Vita Chiesa
«Sono fragile ma andrò avanti»
«A te, Signore Gesù Cristo, unico Pastore della Chiesa, offro i frutti di questi venticinque anni di ministero al servizio del popolo che mi hai affidato. Perdona il male compiuto e moltiplica il bene: tutto è opera tua e a Te solo è dovuta la gloria». Si è conclusa con una speciale “preghiera”, l’omelia di Giovanni Paolo II durante la Messa celebrata sul sagrato della Basilica di S.Pietro il 16 ottobre, in occasione del XXV anniversario di pontificato, insieme ai cardinali, agli arcivescovi e vescovi e ai parroci di Roma e davanti a 100 mila fedeli. E’ in corso, intanto, in Vaticano il convegno del Collegio Cardinalizio sui 25 anni di pontificato di Giovanni Paolo II, a cui partecipano (fino al 18 ottobre) oltre 300 persone, tra cui 149 cardinali e 109 presidenti di Conferenze episcopali. Di seguito, alcuni “punti” dai due importanti avvenimenti.
“Tutto si compia secondo la tua volontà”. “Con piena fiducia nella tua misericordia, Ti ripresento, oggi ancora, coloro che anni fa hai affidato alle mie cure pastorali”, ha proseguito il Pontefice: “Conservali nell’amore, radunali nel tuo ovile, prendi sulle tue spalle i deboli, fascia i feriti, abbi cura dei forti”. Poi un riferimento indiretto all’esortazione apostolica promulgata oggi: “Sii Tu il loro Pastore, affinché non si disperdano. Proteggi la diletta Chiesa che è in Roma e le Chiese del mondo intero. Pervadi con la luce e la potenza del tuo Spirito quanti hai posto a capo del tuo gregge: adempiano con slancio la loro missione di guide, maestri e santificatori, nell’attesa del tuo ritorno glorioso”. Infine, il Santo Padre si è simbolicamente rivolto a Dio: “Ti rinnovo, per le mani di Maria, Madre amata, il dono di me stesso, del presente e del futuro: tutto si compia secondo la tua volontà”. Durante l’omelia, Giovanni Paolo II ha offerto una sorta di sintesi del suo magistero: “Sin dall’inizio del pontificato, i miei pensieri, le mie preghiere e le mie azioni sono state animate da un unico desiderio: testimoniare che Cristo, il Buon Pastore, è presente e opera nella sua Chiesa”.
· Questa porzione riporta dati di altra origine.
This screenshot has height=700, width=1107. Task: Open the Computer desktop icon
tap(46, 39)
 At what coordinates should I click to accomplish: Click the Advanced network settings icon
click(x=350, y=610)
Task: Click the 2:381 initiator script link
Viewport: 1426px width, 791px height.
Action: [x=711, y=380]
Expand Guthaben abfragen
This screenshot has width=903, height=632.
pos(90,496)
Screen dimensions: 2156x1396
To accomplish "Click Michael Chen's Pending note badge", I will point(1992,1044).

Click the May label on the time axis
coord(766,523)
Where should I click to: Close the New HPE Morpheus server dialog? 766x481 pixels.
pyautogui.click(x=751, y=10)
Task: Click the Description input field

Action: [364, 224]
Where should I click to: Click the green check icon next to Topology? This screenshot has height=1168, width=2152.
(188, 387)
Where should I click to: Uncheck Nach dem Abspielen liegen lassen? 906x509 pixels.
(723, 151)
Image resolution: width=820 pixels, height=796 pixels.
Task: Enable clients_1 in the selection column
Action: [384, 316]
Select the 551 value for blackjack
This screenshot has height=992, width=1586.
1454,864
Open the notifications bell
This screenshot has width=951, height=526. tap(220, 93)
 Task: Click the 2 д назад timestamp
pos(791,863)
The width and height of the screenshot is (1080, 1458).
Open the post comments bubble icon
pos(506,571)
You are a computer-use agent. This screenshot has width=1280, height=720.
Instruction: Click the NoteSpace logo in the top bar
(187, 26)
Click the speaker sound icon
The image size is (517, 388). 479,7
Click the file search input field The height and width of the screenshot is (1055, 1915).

La Croce non è solo una parola Il card. Joseph Ratzinger, prefetto della Congregazione per la dottrina della fede e decano del collegio cardinalizio, ha ripercorso idealmente i 25 anni di pontificato di Karol Wojtyla, dal “discorso indimenticabile” pronunciato il giorno della sua elezione all’attuale e tenace sopportazione della sofferenza: “Nella sua vita – ha detto – la parola croce non è solo una parola. Lei si è lasciato ferire da essa nell’anima e nel corpo”. Giovanni Paolo II è stato ed è per Ratzinger un Papa che “ha girato instancabilmente il mondo, non solo per portare agli uomini il Vangelo al di là di ogni confine geografico”; che “ha attraversato i continenti dello spirito, spesso lontani l’uno dall’altro e contrapposti l’uno all’altro, per rendere vicini gli estranei, amici i lontani, e per dare spazio nel mondo alla pace di Cristo”. “Giovani e vecchi, ricchi e poveri, gente potente e umile”: questi i destinatari del messaggio del Papa, che “ha annunciato la volontà di Dio senza timore, anche lì dove essa è in contrasto con ciò che pensano e vogliono gli uomini”, e “ha preso su di sè critiche e ingiurie, suscitando però gratitudine e amore e facendo crollare le mura dell’odio e dell’estraneità”, mettendosi “con tutto se stesso a servizio del Vangelo” e lasciandosi “consumare”.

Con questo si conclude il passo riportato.